Inhibition of the AIF/CypA complex protects against intrinsic death pathways induced by oxidative stress

Delayed neuronal cell death largely contributes to the progressive infarct development and associated functional impairments after cerebral ischemia or brain trauma. Previous studies exposed a key role for the interaction of the mitochondrial protein apoptosis-inducing factor (AIF) and cytosolic cyclophilin A (CypA) in pathways of programmed cell death in neurons in vitro and in vivo. These studies suggested that pro-apoptotic activities of AIF, such as its translocation to the nucleus and subsequent DNA degradation, depend on the physical interaction of AIF with CypA. Hence, this protein complex may represent a new pharmacological target for inhibiting the lethal action of AIF on the brain tissue. In this study, we show that the AIF amino-acid residues 370–394 mediate the protein complex formation of AIF with CypA. The synthetic AIF(370–394) peptide inhibited AIF/CypA complex formation in vitro by binding CypA with a K(D) of 12 μM. Further, the peptide exerted pronounced neuroprotective effects in a model of glutamate-induced oxidative stress in cultured HT-22 cells.

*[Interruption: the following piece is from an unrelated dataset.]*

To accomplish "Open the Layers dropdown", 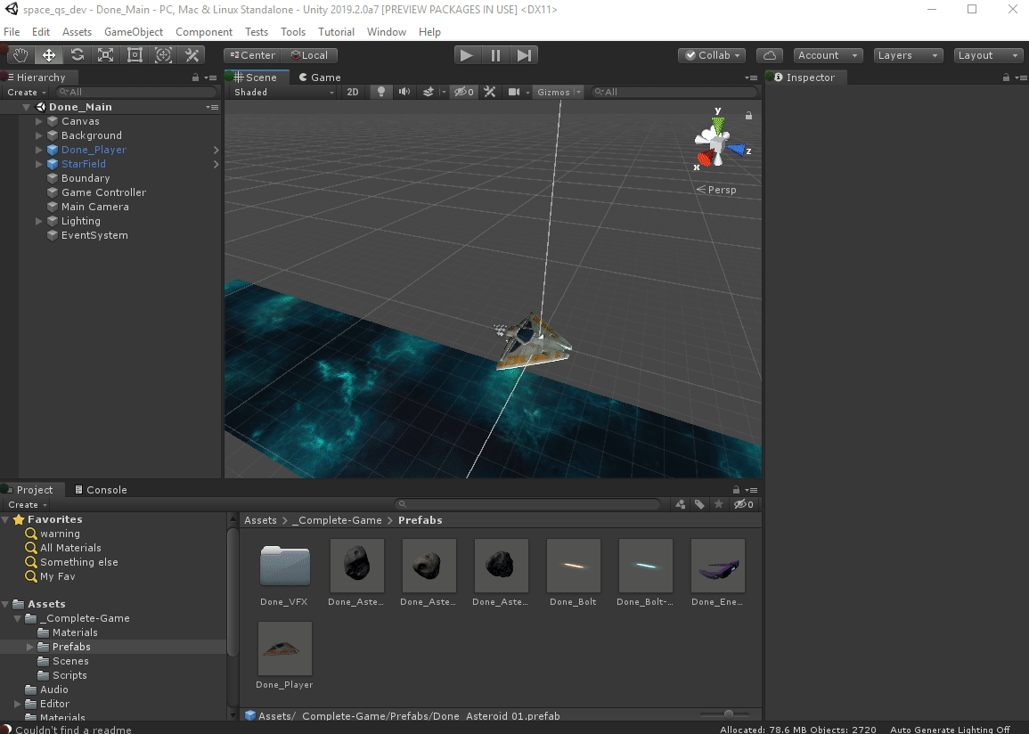I will click(x=907, y=55).
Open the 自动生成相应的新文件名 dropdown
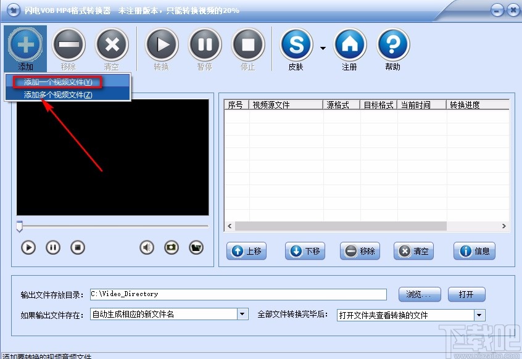This screenshot has width=522, height=359. click(242, 315)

In this model system of AIF-dependent cell death, the AIF(370–394) peptide preserved mitochondrial integrity, as detected by measurements of the mitochondrial membrane potential and quantification of mitochondrial fragmentation. Further, the AIF(370–394) peptide inhibited perinuclear accumulation of fragmented mitochondria, mitochondrial release of AIF to the nucleus and glutamate-induced cell death to a similar extent as CypA-siRNA. These data indicate that the targeting of the AIF-CypA axis is an effective strategy of neuroprotection.